From the earliest days after the fall of Kabul, my dear counterpart, Foreign Secretary Shringla, has joined regular video conferences of our partners and allies as we coordinate our response to the situation in Afghanistan. None of us have taken the Taliban at their word at any point in the last weeks and none of us will take the Taliban at their word going forward. Their words must be followed by action to prevent reprisal, build an inclusive government, allow women to work and girls to get their educations, and much more. To end any possible terrorism. And so far, they have fallen short of their commitments.

The United States profoundly appreciates India’s concern about the potential for terrorism to spill over from Afghanistan into the wider region. Our two countries have a long history of working together to prevent terrorism, and we will soon come together for a Counterterrorism Joint Working Group as well as a Homeland Security Dialogue.

- **Things to do**:
A) What two meetings do the remarks on Afghanistan say the two countries will soon hold together?
B) Condense the paragraph of the remarks on Afghanistan that opens "From the earliest days after the fall of Kabul" into a short bulleted list of its main points.
C) Reproduce the part of the remarks on Afghanistan starting with "The United States" and going on through "Homeland Security Dialogue.".

- **Recorded data**:
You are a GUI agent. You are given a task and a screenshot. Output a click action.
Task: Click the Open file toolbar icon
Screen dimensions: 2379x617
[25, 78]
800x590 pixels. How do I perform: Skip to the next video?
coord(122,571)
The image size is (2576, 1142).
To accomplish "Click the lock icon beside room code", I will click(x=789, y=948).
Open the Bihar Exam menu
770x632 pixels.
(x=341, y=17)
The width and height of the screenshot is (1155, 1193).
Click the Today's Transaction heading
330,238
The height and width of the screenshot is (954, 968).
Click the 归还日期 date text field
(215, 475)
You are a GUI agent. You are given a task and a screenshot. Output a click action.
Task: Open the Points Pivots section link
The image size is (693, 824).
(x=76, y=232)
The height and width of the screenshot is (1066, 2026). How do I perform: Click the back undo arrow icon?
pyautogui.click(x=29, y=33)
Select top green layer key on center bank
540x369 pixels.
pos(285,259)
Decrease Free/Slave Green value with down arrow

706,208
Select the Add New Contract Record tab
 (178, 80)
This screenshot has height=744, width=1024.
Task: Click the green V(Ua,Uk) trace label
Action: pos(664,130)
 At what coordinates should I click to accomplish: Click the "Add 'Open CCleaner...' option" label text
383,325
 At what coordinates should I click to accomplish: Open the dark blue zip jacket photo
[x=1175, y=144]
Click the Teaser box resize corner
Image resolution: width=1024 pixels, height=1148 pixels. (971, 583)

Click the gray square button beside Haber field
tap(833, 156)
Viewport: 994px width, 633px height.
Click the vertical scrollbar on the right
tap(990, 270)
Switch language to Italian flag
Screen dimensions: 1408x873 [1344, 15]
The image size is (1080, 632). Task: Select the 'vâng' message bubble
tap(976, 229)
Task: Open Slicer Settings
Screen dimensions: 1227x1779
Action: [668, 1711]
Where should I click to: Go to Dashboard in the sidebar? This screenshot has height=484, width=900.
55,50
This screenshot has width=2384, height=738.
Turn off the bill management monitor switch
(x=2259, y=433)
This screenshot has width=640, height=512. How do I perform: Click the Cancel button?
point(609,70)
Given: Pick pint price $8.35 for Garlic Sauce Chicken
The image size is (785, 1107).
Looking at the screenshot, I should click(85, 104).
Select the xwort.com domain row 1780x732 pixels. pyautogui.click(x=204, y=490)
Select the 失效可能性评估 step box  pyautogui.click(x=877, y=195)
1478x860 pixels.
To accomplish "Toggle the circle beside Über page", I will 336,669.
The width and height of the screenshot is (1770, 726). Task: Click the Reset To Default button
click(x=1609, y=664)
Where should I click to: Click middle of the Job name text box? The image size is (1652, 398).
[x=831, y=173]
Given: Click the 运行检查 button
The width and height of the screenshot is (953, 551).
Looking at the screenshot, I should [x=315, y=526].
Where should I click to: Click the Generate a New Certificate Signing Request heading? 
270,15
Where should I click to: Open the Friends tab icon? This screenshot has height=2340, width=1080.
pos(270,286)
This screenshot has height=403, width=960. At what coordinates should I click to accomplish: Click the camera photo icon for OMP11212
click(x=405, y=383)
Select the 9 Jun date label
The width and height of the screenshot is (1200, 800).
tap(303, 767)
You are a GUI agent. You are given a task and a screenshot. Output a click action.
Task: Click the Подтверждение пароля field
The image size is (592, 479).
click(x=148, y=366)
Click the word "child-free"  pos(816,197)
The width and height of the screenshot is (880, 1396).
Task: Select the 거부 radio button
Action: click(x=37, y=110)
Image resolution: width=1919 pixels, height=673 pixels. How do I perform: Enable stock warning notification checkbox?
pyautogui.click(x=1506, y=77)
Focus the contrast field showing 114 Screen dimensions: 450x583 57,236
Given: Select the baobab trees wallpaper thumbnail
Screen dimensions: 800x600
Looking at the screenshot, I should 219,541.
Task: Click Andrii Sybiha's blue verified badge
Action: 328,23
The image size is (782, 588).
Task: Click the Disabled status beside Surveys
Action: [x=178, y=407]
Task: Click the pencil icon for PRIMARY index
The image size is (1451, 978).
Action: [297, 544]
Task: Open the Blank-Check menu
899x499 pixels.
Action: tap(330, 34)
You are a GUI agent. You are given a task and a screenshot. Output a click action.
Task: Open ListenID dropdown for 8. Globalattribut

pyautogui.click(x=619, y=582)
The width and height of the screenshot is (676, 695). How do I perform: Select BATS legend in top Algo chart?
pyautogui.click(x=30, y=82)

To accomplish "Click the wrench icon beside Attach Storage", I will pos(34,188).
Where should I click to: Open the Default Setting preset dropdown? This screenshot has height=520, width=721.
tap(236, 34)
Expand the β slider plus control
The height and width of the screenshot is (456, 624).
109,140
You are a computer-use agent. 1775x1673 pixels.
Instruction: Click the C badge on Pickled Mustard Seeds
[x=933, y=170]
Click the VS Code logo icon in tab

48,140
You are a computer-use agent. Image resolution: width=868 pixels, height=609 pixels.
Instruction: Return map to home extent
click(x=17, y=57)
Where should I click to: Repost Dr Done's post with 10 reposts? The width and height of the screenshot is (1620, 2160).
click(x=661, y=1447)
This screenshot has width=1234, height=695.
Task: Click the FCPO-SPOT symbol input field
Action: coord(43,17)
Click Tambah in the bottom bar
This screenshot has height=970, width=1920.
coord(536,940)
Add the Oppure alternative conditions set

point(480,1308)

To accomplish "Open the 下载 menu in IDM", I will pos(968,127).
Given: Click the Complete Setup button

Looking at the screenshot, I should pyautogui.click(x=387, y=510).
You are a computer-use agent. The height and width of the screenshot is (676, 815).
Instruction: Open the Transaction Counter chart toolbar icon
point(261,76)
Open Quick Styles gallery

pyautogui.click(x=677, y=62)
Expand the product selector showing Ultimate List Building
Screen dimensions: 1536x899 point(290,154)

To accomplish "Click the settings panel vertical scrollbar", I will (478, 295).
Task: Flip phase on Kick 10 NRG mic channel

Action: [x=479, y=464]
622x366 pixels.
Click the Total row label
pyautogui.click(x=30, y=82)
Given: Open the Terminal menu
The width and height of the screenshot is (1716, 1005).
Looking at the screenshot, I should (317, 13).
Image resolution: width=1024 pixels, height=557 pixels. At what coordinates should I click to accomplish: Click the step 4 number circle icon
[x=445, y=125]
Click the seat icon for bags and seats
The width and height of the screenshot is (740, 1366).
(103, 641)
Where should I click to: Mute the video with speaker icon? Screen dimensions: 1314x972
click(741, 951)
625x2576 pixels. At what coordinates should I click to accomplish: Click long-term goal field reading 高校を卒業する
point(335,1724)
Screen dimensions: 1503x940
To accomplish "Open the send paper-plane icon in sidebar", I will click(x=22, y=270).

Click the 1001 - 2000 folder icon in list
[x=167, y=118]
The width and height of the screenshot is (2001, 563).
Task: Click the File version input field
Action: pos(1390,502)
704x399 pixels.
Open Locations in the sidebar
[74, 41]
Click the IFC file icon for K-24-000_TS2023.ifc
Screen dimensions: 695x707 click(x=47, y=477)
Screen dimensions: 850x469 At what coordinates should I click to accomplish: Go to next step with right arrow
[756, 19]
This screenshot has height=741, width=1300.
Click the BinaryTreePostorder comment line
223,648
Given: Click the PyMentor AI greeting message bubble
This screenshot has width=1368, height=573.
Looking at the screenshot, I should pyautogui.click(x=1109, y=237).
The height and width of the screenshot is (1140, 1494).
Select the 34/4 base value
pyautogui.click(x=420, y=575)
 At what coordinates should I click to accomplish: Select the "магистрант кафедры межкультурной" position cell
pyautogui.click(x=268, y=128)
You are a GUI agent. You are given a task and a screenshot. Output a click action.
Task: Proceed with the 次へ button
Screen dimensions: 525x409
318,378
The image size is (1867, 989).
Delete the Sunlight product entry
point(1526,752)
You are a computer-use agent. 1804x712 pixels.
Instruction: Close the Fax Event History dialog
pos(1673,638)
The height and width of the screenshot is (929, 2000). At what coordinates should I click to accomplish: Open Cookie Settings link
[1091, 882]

- **List of answers**:
A) A Counterterrorism Joint Working Group and a Homeland Security Dialogue.

B)
- Since the fall of Kabul, Foreign Secretary Shringla has taken part in regular video conferences of partners and allies coordinating their response to the situation in Afghanistan.
- None of them have taken the Taliban at their word, and none will in the future.
- The Taliban's words must be followed by action: preventing reprisal, building an inclusive government, allowing women to work and girls to get their educations, ending any possible terrorism, and much more.
- So far, the Taliban have fallen short of their commitments.

C)
The United States profoundly appreciates India’s concern about the potential for terrorism to spill over from Afghanistan into the wider region. Our two countries have a long history of working together to prevent terrorism, and we will soon come together for a Counterterrorism Joint Working Group as well as a Homeland Security Dialogue.